If you look at the papers that referenced these flawed cell lines, then the number climbs to about a half a million papers—the authors estimate this cache to be about 10 percent of the scientific literature in the relevant subject areas. And that's after Horbach and Halffman eliminated all cases of the same researchers citing their own papers. A total of 46 of the publications had been cited more than 1,000 times, and there were 2,600 articles with more than 100 citations.
So not only are researchers ignoring known problems when they start their research, it's getting published and the rest of the scientific community is taking it seriously.
Some of these instances are likely to be relatively harmless, but Horbach and Halffman examined a few specific cases that were anything but. In one case, researchers picked a second prostate cell line in order to look at whether a result was general, even though contamination had ensured that the second cells were identical to the first. Two other cases involved cells that were identified as coming from one tissue when they originated somewhere else in the body entirely.
This is a disturbing analysis, but perhaps the most disturbing part of it is that it's anything but news. I knew about this problem more than 15 years ago, and I didn't do any work that relied on any of these cell lines. Since awareness shouldn't be a problem, it's likely persisting largely because of a combination of carelessness and a degree of overconfidence, as researchers decide contamination is something that must be a problem for other researchers but not them.
All of which means that biomedical researchers need to be shocked out of this complacency. Horbach and Halffman have a simple solution: publishers should scan their back catalog for mention of these cell lines and label each of these papers with what's called an "Editorial Expression of Concern." These are meant to indicate that the publisher isn't entirely confident in the results of the paper. It would warn other researchers away and would make the papers far less useful for researchers who might otherwise use them for promoting their past accomplishments.
I'd add a second suggestion: grant funding agencies should screen all incoming grants for use of these cells and consider it grounds for automatic rejection.
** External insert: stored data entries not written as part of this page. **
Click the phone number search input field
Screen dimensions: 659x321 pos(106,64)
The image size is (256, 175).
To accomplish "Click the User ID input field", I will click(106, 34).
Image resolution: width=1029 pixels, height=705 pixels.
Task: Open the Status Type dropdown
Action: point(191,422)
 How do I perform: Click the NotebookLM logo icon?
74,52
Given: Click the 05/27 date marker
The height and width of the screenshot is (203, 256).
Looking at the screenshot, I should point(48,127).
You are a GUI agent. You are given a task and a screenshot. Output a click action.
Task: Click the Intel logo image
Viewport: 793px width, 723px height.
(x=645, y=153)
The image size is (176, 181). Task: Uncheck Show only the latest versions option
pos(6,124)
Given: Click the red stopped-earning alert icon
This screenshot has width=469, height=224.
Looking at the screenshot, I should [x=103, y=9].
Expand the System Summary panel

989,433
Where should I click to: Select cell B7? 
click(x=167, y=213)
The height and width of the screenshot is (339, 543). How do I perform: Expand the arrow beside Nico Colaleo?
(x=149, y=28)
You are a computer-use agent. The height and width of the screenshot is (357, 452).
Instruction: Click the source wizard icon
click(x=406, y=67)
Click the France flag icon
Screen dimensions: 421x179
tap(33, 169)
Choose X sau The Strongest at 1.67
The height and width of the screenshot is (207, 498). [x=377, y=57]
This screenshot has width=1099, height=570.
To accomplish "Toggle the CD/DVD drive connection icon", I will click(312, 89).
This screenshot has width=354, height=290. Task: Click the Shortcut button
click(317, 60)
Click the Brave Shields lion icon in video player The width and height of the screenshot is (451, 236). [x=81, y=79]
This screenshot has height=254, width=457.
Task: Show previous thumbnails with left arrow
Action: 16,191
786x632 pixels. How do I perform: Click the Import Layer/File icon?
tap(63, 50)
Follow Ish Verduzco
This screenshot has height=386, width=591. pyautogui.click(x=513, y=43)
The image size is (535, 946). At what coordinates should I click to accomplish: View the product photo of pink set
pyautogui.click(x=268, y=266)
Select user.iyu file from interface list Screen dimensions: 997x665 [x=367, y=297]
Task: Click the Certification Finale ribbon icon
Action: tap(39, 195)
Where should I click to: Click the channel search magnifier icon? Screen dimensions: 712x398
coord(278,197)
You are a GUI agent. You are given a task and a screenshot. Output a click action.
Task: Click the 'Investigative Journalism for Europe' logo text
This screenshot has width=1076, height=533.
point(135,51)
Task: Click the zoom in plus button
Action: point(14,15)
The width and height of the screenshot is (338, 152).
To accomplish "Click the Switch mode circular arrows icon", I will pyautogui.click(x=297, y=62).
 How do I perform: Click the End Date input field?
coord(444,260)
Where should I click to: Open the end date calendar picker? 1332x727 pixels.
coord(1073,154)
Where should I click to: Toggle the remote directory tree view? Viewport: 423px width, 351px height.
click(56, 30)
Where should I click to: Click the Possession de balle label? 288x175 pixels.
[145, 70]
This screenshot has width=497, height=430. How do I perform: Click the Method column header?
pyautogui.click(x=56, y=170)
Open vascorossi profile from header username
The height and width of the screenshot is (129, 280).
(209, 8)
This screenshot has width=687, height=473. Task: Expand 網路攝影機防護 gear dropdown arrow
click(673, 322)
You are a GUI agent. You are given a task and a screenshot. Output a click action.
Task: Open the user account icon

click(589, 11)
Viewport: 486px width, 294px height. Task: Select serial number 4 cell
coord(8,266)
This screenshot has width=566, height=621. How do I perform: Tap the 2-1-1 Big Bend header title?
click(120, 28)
These may seem like drastic measures, but the scale of the problem seems to call for that. Beyond simply the number of publications, biomedical researchers have become the single largest recipient of non-military research funding in the US—it's our money going to research that's inherently problematic. Research is a difficult enough activity that many publications will end up wrong despite researchers' best efforts, so why should money still be flowing to researchers who aren't making a best effort?